◆ **Direction A**
Return the stretch of the NFS tuning notes below from "Other clients making" through "own page size).", copied word for word.
◆ **Direction B**
In the NFS tuning notes below, at which conference was the talk given?

NFS Tuning Secrets or Why does "sync" do two different things?

Speaker	Greg Banks
Time	2008-02-01 13:30
Conference	LCA2008

Little you can do to improve performance without changing protocols.

Myths

customer says “performance doesn’t matter”
it does matter, even if it doesn’t seem like it, at least initially.

How NFS works

large number of independant parellel pipelines, involving processes that may or may not be controllable.

Performance factors:

Server workload. Is the server dedicated to NFS? All you cache belong to NFS.
can’t go faster then network for bulk read/writes
server filesystem performance. short term, caching will hide perfomance issues.
NFS vs Server FS interactions. Looking up files by inode, evil. Open file, read several kb, close file cycle of NFS server bad.
Other clients making demands. Some demands might be synchronise, and require an immediate action and response.
NFS client, parallism on wire. Wildly fragmented files on server. Defeat VFS read ahead on server, because reads are misordered, and VFS goes to random access mode.
Linux clients do not align IO (except to own page size).

◆ **Information provided**
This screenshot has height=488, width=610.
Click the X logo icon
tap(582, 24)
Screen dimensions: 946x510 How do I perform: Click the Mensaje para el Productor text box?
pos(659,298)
...
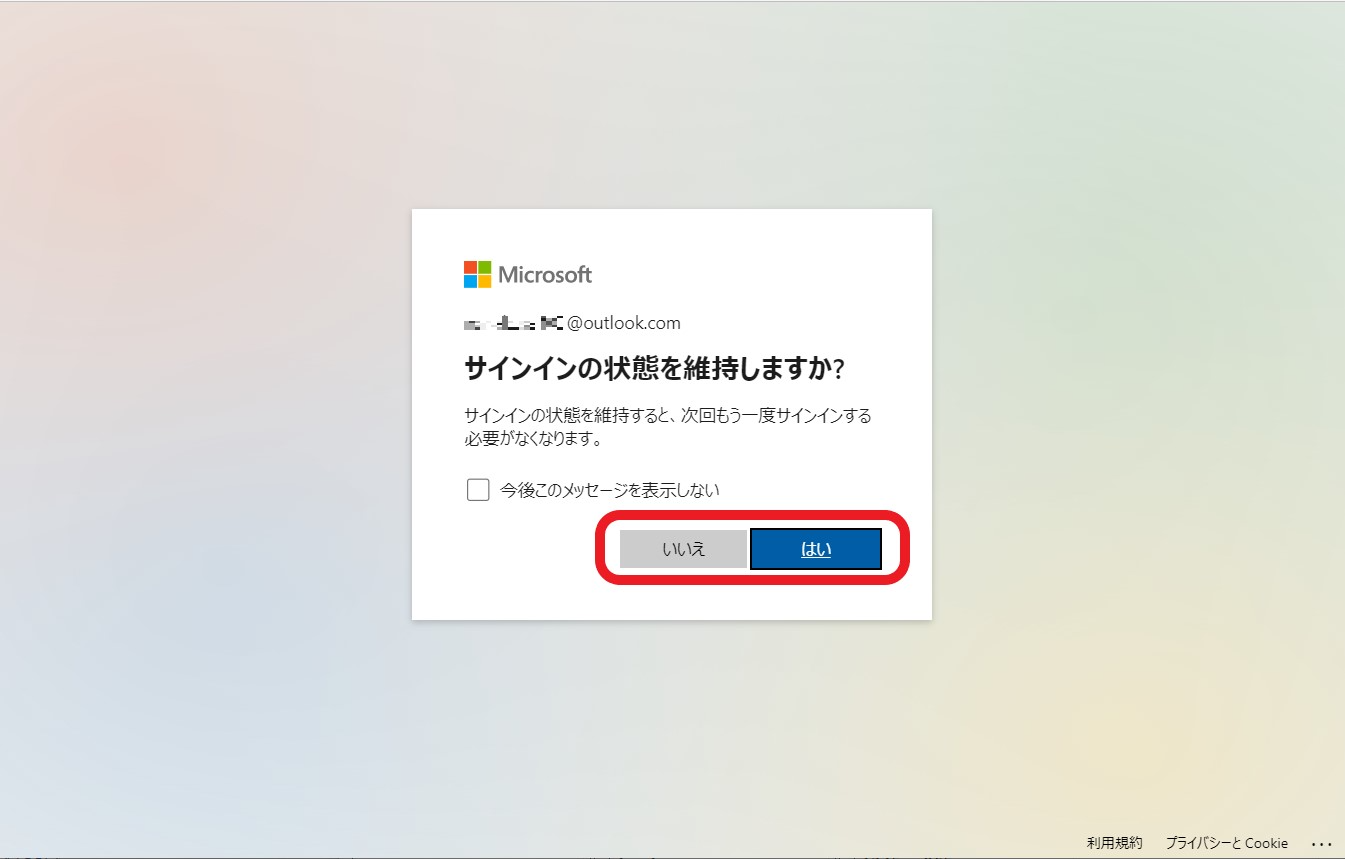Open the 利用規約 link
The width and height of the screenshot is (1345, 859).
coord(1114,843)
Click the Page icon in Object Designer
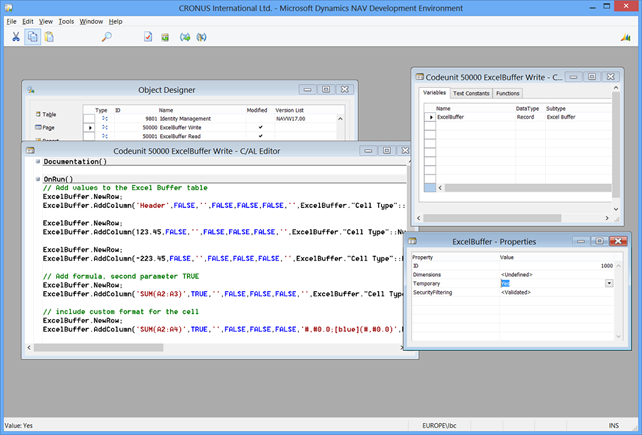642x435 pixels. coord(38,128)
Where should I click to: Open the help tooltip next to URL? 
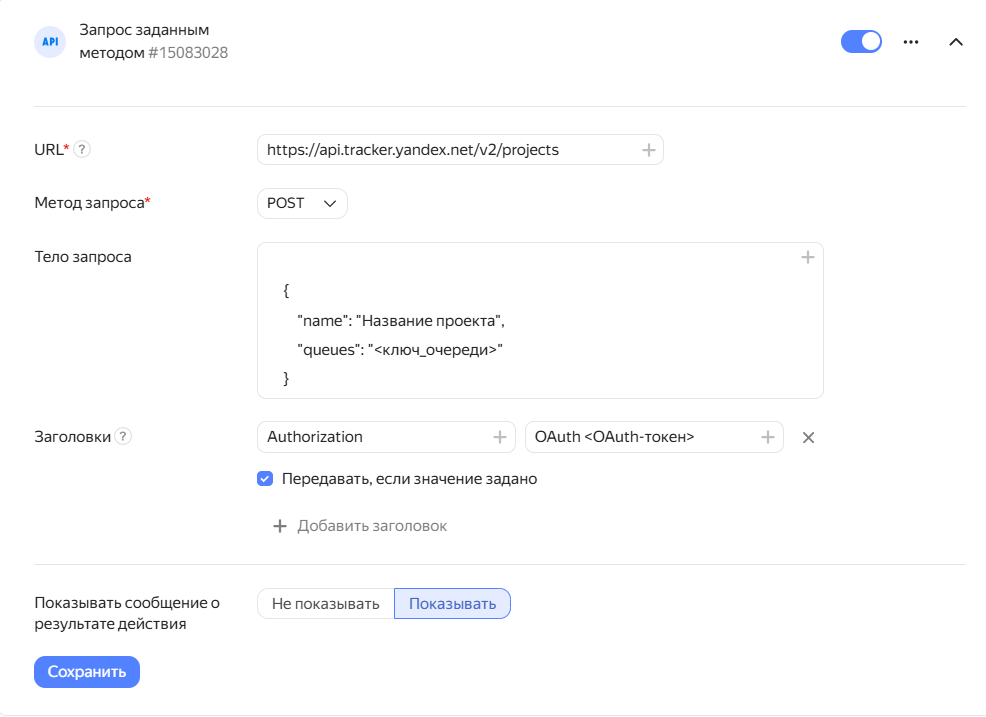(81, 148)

◆ **Complete response A**
Other clients making demands. Some demands might be synchronise, and require an immediate action and response.
NFS client, parallism on wire. Wildly fragmented files on server. Defeat VFS read ahead on server, because reads are misordered, and VFS goes to random access mode.
Linux clients do not align IO (except to own page size).

◆ **Complete response B**
LCA2008